In response, the IT team rolled out its virtual workspace initiative, proving to be one of their most challenging IT projects. The Penn National Insurance IT team had to work across multiple technologies including IGEL, Cisco, and Citrix as well as contend with each unique environment their employees were connecting from to provide a consistent end user experience – home office, remote office, coffee shops, etc.
An inherent issue with the virtual workspace initiative is the need to rely on and manage multiple vendors to enable this remote worker lifestyle. Penn National wanted to be able to proactively monitor, manage and troubleshoot all of the elements across the overall delivery infrastructure including IGEL Endpoints, Cisco IP Communicators (softphones) and various connection methodologies whether it is WIFI, satellite or hardwired phone lines, Citrix XenDesktop and VMware vSphere.
“We wanted to provide one unified experience to all users regardless of their device, locations or type of connection as part of the virtual workspace initiative,” said Dan Morrison, Director IT I&O, Penn National Insurance.
Solution
Two examples of technical issues that were resolved which could have slowed their initiative:
Issue #1:
“We wanted to see all of the delivery infrastructure subsystems and monitor them proactively from a single pane of glass so we could anticipate end user experience issues and troubleshoot them quickly when they arise,” said Morrison. “The image below is the Goliath Automatic Citrix Discovery and Dependency Map, which gives us the NOC view. We look at this every day and it is refreshed in real time so we can determine at a glance if there are issues and where they are so we can troubleshoot quickly.”

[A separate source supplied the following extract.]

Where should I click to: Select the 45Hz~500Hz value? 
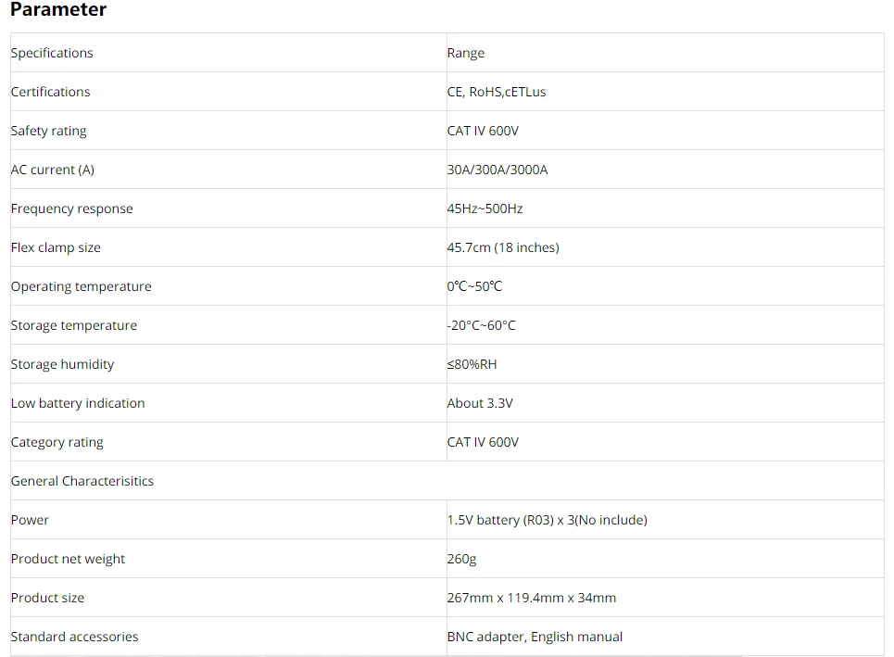[x=485, y=208]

An employee is calling in from their home office using an IGEL Endpoint, Cisco IP Communicator (softphone) and utilizing a connection which can be anything from a hard line, satellite to WIFI. Given all these moving parts, Penn National needed a way to anticipate and be alerted to issues, for example, connection speed being slow and or overall session latency being high, before or at the same time as the employee. Then, they needed to be able to troubleshoot the issue down to the root cause.
Issue #2:
“We had a user that was connecting from their home office and complaining about logon times. Using the ICA and HDX drill down from the session display (image below) I could see that the issue was connection speed and therefore the problem was from the house to the data center. After further conversations with the end user we discovered the WIFI was overloaded with other users in the home while the employee was attempting to use the Cisco softphone so it couldn’t handle the voice payload. She had the other users stop using the internet and she was able to restore her voice performance.”
Screenshot: Above shows a drop in “Connection Speed” from the IGEL endpoint at the user’s home office. So we know at a glance that bandwidth from the home office is the issue. Short term we suggested they reduce the number of users connected to the home WIFI. Long term they upgraded their internet package.
The technology also allows IT to look at latency trends and actual latency metrics in real time. According to Morrison, “I can simply sort the session display by latency length and receive alerts to high latency. Then if I see high collective latency I know it’s inside the data center and if it is just a handful of users I know it’s outside the data center. Just this disqualification is huge for us and cuts down on massive time wasted looking for where an issue might be. I use Goliath literally all the time and I am in the software multiple times a day.”
Results
Penn National Insurance was able to leverage the detailed end user and Citrix Delivery infrastructure metrics to ensure the successful rollout of their Virtual Workspace Initiative.